Friday, 3 January 2014

hi

Hi
 
   After countless push from Prakash V I am starting my blog today. As this is going to be my first I am going to make it simple and non-controversial as possible.
I was having my usual weekly conversation with my friend on –well what else physiotherapy and overall lack of scientific backing for some of our physiotherapeutic techniques.
The question in our mind was why we are unable to move on. You learn something in a particular point of time say manual therapy or NDT and when you see the idea is outdated or the treatment is plain useless we still can’t get over it. Even intelligent therapists seem to be stuck in the time warp. I have seen experts in neurology unable to come to terms with moving of science and time.
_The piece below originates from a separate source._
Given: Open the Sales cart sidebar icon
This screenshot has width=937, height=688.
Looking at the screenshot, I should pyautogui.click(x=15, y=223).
The common example I use to stress this is the prevalence of normalization, thinking purely mechanical and searching for that one treatment which will bring about the magic touch and heal. (Will write about “hands on” some other time.)
One of the theories we came to is “film music theory” of why we wont move on. The theory is fairly simple in Tamil film industry we have serious film makers who want to make neo-realism movies, but can’t get out of the idea of not having music. Even though it not in the “proper” to have songs in neo-realism they can’t seem to do it because of the 100 years of tradition have making crappy movies with songs.
Likewise in this age of evidence informed practice (EIP) we still can’t come out of NDT if you treat children with cerebral palsy.  This is exploited by the companies which sell these course- and they have “certified tutors”- whatever that means (still can’t understand to teach some techniques why you need to certified- that to a treatment which can be taught in 15 minutes). They charge up to  2 lakhs if they come in a plane from North America- they still teach you the same crap they taught you in your UG- well no one learns anything in PG.
Why this fascination with un-scientific courses, is it because we have to have songs in our movies come what may.